-------- Records to process --------
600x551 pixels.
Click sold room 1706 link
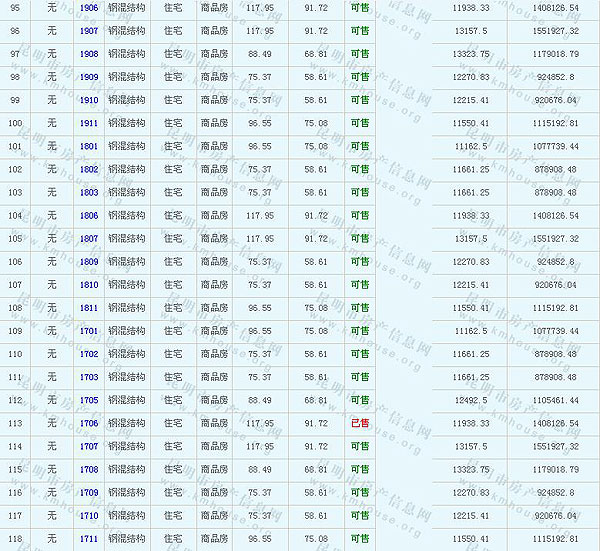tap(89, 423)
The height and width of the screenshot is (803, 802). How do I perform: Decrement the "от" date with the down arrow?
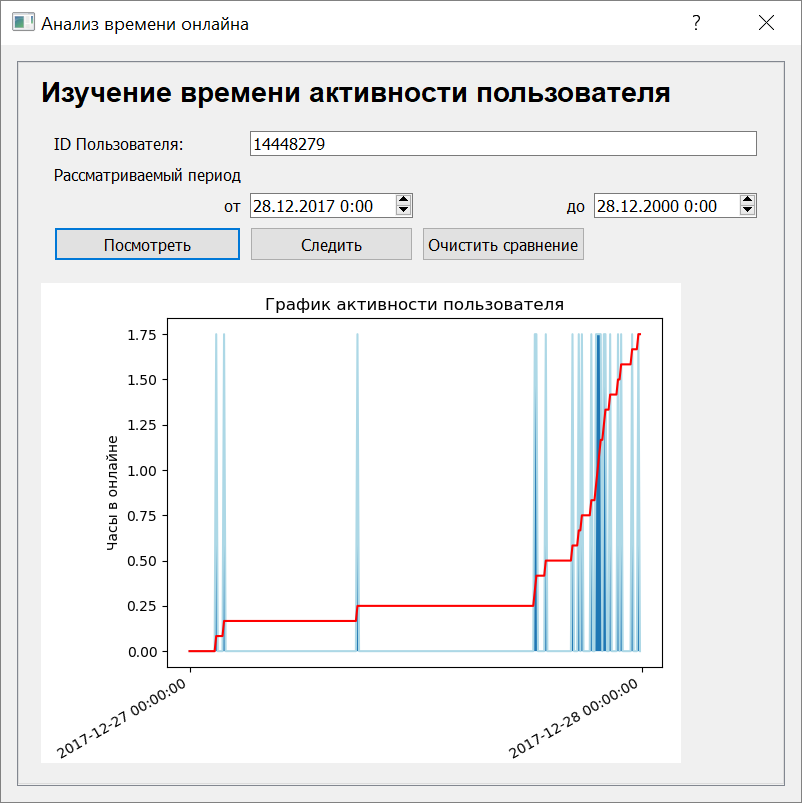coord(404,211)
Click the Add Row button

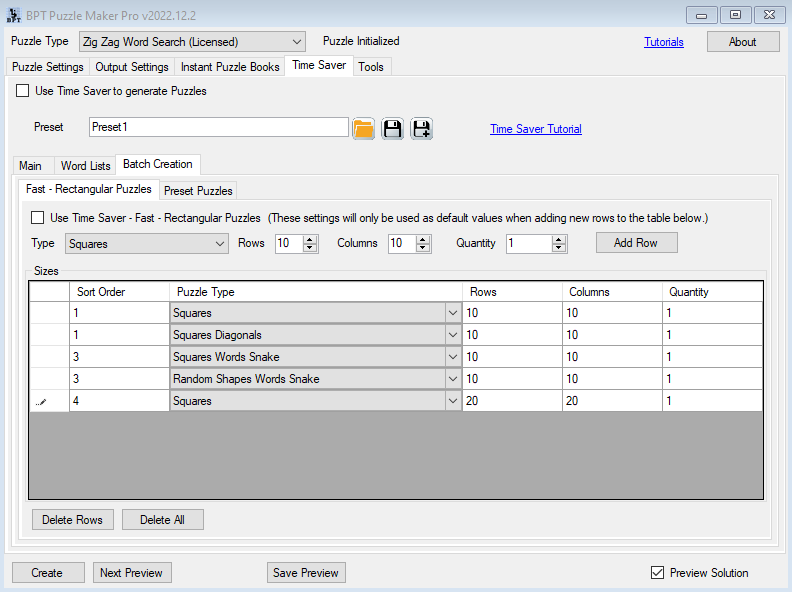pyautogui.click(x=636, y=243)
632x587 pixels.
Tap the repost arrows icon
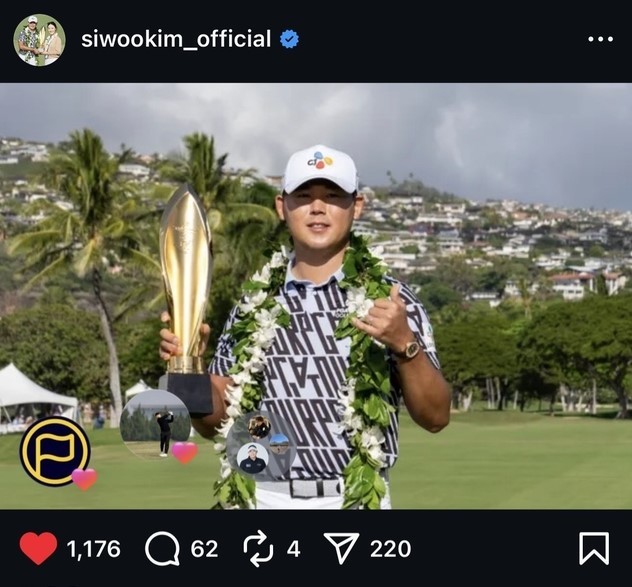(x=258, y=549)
--------
**Exercise brief**
Reproduce the lines from the one with "Click sold room 1706 link" through the end of the data, keeping both end lines, adding nothing, and dropping any pictures.

**The completed task**
Click sold room 1706 link
tap(89, 423)
The height and width of the screenshot is (803, 802). How do I perform: Decrement the "от" date with the down arrow?
coord(404,211)
Click the Add Row button

pyautogui.click(x=636, y=243)
632x587 pixels.
Tap the repost arrows icon
(x=258, y=549)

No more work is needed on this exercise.